Blood test could identify women at risk of cancer

Click to follow
The Independent Online
WOMEN who are most at risk of suffering breast and ovarian cancer will soon be identified by means of a simple blood test, scientists said yesterday.

They have found that all families with an inherited risk of both cancers have the same gene defect, and they expect to locate the gene responsible within months.

Women who are found to be carriers - with a 60 to 80 per cent chance of developing the disease - can then be monitored with regular mammograms and ultrasound scans of their ovaries. Treatment with the drug tamoxifen may reduce the breast-cancer risk further, and prophylactic or preventive surgery would be an option. The at-risk women could decide to have healthy breasts and healthy ovaries removed in their thirties or forties.

The findings, published yesterday in the American Journal of Human Genetics, also provide clues to non-familial breast and ovarian cancer. Professor Bruce Ponder, of the human cancer genetics group of the Cancer Research Campaign and chairman of the committee that co-ordinated the international study, said: 'This is another piece in the jigsaw which will help us understand the biology of two cancers that currently affect tens of thousands of women in this country and claim the lives of 20,000 every year.'

The number of women from families with an inherited risk of breast and ovarian cancer is small, accounting for about 4 per cent of cases seen in breast-cancer clinics. But their additional risk of developing cancer compared with that of a woman who does not have the gene is high; by the age of 50 the risk is about 60 per cent, increasing to 80 per cent by the age of 80.

A total of 214 families took part in the study: 60 from the United Kingdom and others from the United States, the Netherlands, Germany, France, Iceland and Sweden. Some had a history of both breast and ovarian cancer, some of breast cancer alone. Dr Doug Easton, who leads the CRC team, said that all the families with the breast and ovarian cancer shared the same genetic defect. 'We believe that in tumours this particular gene, which is located on chromosome 17, is faulty so that it cannot function normally and a cancer develops.'

Many of the women in the study were recruited through press advertisements. Professor Ponder said that many more people were probably unaware that an excess of deaths from breast and ovarian cancers in their families were linked to an inherited predisposition to the diseases. He urged GPs to consider the possibility, and advised women who suspected they were members of an affected family to seek advice.

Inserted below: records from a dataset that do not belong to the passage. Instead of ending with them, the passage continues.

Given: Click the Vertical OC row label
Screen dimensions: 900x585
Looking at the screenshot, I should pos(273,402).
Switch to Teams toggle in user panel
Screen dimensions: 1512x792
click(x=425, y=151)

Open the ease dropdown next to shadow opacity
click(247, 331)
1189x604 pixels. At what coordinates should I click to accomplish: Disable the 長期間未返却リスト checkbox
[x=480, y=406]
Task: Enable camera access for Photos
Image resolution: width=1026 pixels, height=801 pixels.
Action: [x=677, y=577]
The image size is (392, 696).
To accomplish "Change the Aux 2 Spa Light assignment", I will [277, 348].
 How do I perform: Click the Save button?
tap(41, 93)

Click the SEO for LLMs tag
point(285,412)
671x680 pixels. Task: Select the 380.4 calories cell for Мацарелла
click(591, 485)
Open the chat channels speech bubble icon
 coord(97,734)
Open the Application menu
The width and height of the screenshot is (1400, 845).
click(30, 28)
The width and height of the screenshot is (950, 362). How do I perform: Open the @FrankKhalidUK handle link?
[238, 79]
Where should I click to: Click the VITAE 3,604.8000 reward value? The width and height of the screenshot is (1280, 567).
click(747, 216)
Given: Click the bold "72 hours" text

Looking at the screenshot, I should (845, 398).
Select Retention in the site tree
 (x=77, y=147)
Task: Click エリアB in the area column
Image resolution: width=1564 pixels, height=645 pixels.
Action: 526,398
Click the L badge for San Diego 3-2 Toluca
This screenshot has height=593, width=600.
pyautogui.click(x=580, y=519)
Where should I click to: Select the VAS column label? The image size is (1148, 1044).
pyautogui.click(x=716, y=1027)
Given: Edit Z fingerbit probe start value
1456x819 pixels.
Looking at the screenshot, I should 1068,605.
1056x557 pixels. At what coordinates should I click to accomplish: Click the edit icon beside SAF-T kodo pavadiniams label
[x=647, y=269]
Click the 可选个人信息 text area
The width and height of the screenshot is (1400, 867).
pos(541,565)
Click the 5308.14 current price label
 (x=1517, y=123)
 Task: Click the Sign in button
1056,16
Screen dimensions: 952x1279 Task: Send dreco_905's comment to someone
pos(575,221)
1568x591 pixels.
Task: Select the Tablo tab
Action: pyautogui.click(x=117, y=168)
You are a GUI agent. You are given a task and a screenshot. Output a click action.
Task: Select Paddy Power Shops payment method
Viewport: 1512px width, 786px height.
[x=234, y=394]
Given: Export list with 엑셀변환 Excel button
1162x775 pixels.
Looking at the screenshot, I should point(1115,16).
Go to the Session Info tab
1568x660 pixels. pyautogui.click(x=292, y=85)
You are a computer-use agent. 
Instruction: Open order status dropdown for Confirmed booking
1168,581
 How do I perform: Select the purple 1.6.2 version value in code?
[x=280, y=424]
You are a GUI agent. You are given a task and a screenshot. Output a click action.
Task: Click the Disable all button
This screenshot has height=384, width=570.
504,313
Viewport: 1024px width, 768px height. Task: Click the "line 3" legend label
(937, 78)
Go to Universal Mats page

On the question of pre-emptive mastectomy, which is common in the US but rare in Britain and unpopular with many surgeons, Professor Ponder said that women known to carry the defect should be referred to a clinical geneticist to discuss the options. 'It is a very personal decision and depends on the individual. The decision is not much to do with the risks, more to do with how she can cope.'

The study is the result of collaboration between the CRC, the Institute of Cancer Research and the Imperial Cancer Research Fund genetics laboratory.